В «Перерыве» Соболя и «Необычном конце» Бергельсона подчеркнута эфемерность всех событий. Нет ничего постоянного. Снятие всяческих границ могло означать, что евреи теперь дома повсюду на «всей круглой земле», как провозглашается в финале поэмы Маркиша «Бридер» («Братья», 1929), а могло предвозвещать начало эпохи всеобщей неприкаянности. В рассказе Л. Н. Лунца «Родина» говорится, что революция не смогла снять проблему национальной самоидентификации:

В Петербурге летним вечером я с приятелем за самогоном. В соседней комнате отец мой, старый польский еврей, лысый, с седой бородой, с пейсами, молится лицом к востоку, а душа его плачет о том, что единственный сын его, последний отпрыск старинного рода, в святой канун субботы пьет самогон. И видит старый еврей синее небо Палестины, где он никогда не был, но которую он видел, и видит, и будет видеть. А я, не верящий в бога, я тоже плачу, потому что я хочу и не могу увидеть далекий Иордан и синее небо, потому что я люблю город, в котором я родился, и язык, на котором я говорю, чужой язык [Лунц 1981: 14].

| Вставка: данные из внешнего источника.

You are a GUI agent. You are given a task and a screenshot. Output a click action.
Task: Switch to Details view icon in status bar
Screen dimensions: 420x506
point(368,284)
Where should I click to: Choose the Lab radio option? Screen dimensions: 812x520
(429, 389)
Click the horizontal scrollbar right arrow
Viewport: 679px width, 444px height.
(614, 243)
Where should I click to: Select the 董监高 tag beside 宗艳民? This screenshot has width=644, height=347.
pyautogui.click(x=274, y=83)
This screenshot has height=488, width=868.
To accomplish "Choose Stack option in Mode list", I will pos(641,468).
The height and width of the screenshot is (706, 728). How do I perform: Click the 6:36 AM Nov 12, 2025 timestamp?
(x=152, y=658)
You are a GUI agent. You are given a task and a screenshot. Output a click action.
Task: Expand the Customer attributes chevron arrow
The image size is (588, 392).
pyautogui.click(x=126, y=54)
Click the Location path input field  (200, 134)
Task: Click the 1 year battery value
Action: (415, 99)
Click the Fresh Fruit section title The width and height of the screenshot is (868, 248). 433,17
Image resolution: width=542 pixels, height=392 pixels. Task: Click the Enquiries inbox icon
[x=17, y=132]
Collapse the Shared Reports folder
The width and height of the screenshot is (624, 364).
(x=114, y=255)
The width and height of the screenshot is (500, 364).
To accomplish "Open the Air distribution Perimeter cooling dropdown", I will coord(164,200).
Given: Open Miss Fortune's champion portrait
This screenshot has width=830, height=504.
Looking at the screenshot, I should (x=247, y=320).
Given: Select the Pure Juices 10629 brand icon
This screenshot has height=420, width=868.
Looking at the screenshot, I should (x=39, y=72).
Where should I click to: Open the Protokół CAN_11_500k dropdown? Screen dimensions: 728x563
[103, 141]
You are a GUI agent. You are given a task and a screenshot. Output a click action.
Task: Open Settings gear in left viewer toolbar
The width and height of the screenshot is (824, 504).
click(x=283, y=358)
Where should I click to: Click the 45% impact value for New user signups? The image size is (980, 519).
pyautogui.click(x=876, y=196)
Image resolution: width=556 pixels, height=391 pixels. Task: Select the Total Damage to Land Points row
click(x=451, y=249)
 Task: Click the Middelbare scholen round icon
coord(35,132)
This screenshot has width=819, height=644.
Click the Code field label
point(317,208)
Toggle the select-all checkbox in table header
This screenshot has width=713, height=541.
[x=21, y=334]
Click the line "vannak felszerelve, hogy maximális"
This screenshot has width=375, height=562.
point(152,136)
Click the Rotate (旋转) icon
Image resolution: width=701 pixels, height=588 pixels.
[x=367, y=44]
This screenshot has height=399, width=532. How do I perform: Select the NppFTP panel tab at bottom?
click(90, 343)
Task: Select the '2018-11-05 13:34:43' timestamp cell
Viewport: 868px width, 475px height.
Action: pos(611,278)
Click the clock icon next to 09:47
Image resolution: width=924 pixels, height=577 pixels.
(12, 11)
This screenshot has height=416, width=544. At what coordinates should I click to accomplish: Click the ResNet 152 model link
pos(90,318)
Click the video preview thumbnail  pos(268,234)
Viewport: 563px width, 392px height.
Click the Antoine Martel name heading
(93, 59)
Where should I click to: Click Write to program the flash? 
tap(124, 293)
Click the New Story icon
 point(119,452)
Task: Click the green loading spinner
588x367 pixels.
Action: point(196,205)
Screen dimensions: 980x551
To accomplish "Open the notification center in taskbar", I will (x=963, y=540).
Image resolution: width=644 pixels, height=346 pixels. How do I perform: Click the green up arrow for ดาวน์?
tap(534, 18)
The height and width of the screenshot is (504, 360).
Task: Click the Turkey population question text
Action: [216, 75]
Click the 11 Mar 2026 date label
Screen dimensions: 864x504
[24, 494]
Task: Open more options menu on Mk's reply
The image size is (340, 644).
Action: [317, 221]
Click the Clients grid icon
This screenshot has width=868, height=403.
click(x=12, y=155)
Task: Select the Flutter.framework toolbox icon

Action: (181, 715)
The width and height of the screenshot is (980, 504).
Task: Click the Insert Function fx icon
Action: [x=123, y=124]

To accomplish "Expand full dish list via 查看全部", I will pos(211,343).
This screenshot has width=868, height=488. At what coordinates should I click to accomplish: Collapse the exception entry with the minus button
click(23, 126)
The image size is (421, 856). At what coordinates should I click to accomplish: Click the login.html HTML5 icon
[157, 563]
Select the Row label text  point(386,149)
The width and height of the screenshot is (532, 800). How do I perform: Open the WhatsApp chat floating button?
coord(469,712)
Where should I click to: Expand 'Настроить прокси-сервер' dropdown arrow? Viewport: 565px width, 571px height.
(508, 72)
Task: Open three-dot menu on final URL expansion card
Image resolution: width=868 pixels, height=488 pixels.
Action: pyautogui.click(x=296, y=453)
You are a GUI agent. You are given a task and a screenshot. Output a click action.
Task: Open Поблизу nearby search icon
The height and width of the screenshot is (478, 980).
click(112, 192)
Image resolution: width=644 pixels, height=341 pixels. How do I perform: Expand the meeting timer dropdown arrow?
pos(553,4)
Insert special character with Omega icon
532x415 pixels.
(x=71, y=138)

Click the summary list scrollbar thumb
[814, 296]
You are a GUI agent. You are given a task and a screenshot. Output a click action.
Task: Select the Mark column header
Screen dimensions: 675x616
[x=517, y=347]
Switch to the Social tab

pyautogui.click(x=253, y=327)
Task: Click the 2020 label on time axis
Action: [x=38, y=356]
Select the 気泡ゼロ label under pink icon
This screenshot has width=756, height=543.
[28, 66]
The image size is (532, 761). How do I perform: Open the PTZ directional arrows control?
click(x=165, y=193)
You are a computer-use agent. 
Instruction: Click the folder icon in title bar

В этом фантастическом рассказе двое друзей переносятся в древний Вавилон, один становится пророком, другой – рабом. У евреев в изображении Лунца свое и чужое сложным образом сосуществуют в одном теле. Лунц (1901–1924), драматург и автор повестей, изучал иврит, получил от еврейского театра «Габима» приглашение собирать материал для спектаклей. В письме к родителям Лунц формулирует, как непросто быть русско-еврейским писателем: он усматривает противоречие между своим еврейством, которое приносит ему радость, и ответственностью, которая лежит на нем как на пишущем по-русски [Лунц 1981: 318].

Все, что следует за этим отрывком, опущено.